Choosing between a founder or a cofounder - leija.io
  • @undefined- Sep 22

    Choosing between a founder or a cofounder

    TL;DR: I found a co-founder and finished my MVP on week 2 of building a business.

    Week 2 of Startup School has passed and plenty of interesting topics were being covered, such as:

    • Building a product
    • Tracking data analytics
    • How to find product market fit

    The one that stuck out the most to me was a topic on, finding a co-founder. Besides finishing my MVP, I put a lot of focus on seeking who would be a good fit to be a co-founder for Braum.

    Solo founder or co-founder

    Michael Seibel really emphasized on finding a team when building a startup aka having co-founders.
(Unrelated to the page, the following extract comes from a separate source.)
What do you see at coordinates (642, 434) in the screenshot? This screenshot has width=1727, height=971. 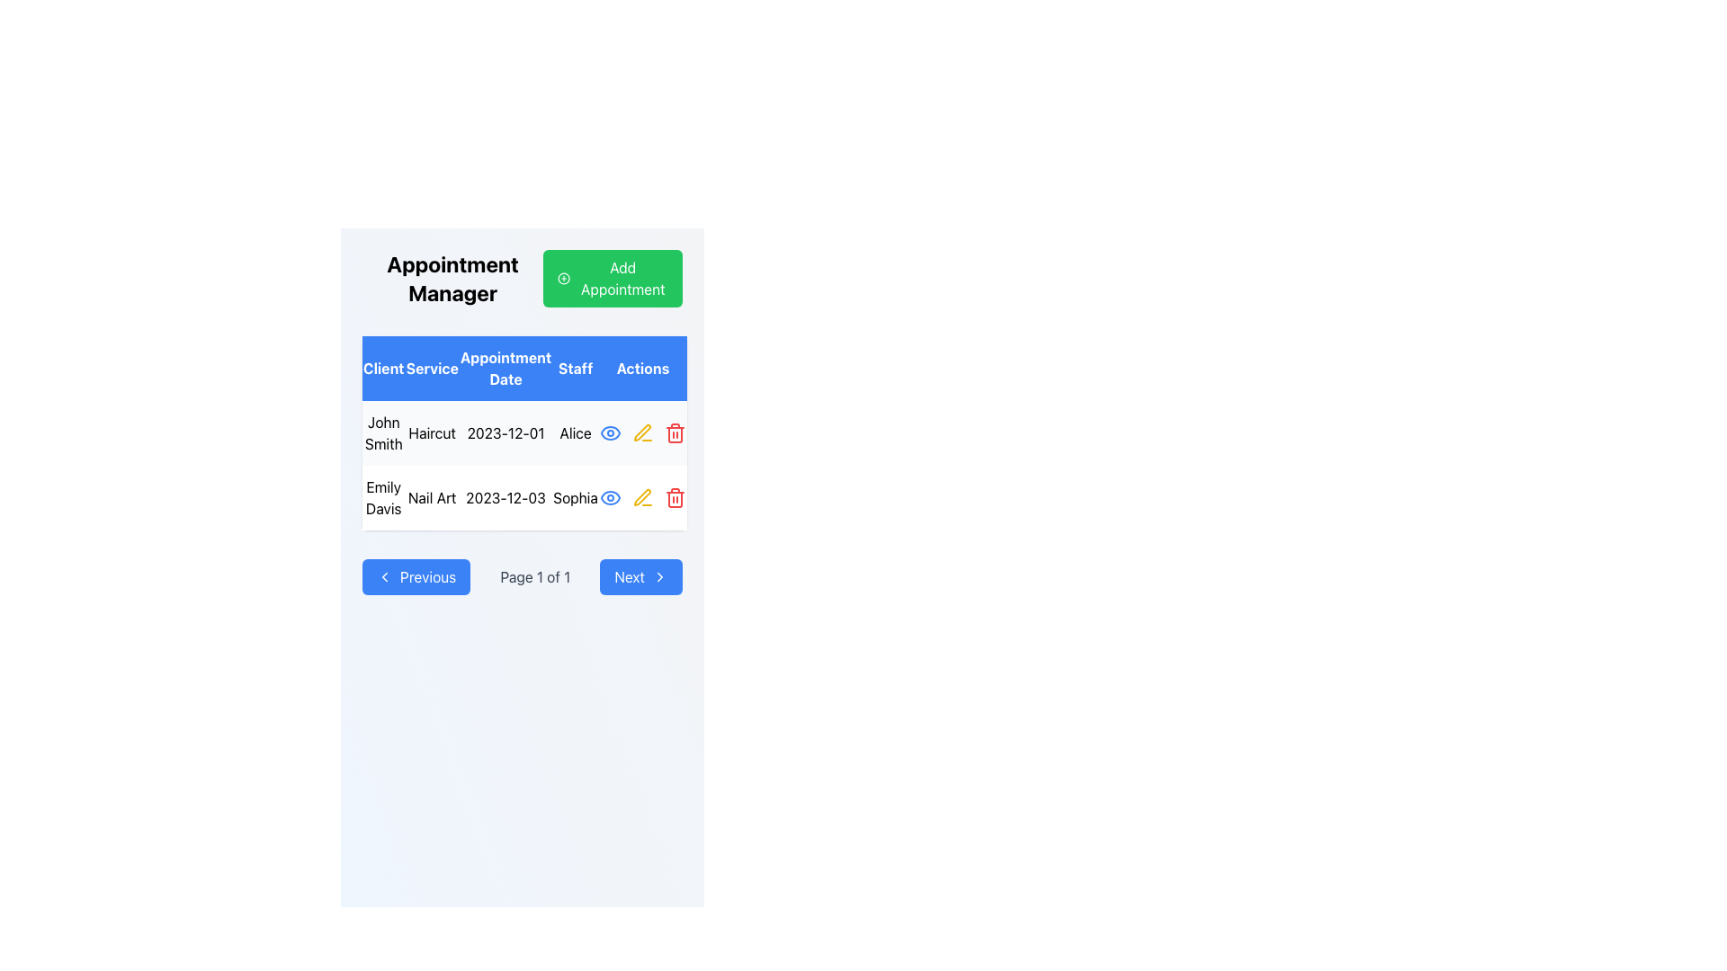 I see `the yellow-colored pen icon under the 'Actions' column in the first row of the table corresponding to user 'John Smith' to initiate editing` at bounding box center [642, 434].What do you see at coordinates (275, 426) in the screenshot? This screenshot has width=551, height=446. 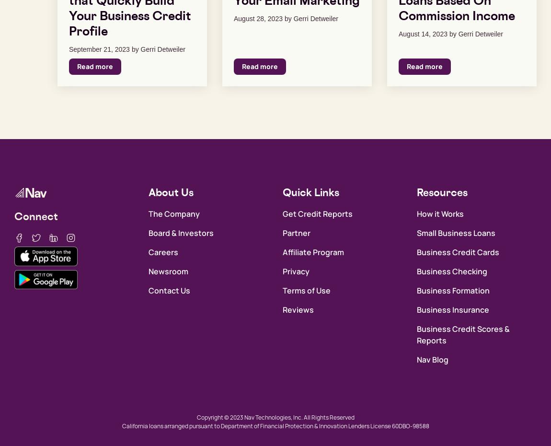 I see `'California loans arranged pursuant to Department of Financial Protection & Innovation Lenders
                License 60DBO-98588'` at bounding box center [275, 426].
But I asked myself, “do I really need a co-founder?” Before I give you the answer, let’s see what the media has to say about being a solo founder and what it really takes to be one.

    To be or not to be a solo founder

    When I hear about the success stories of being a solo founders, this is what I think:

    • Works extremely (much respect)
    • Does not have to share any equity (unless he got investors)
    • He gonna be rich as f*#&! when he/she gets an exit

    But thinking just that and not taking other peoples thoughts on being a solo founder is just silly, right?

    He couldn’t find love

    Paul Towers, founder of Task Pigeon, wrote an interesting article about why he opted into being a solo founder and why finding a co-founder is like marriage.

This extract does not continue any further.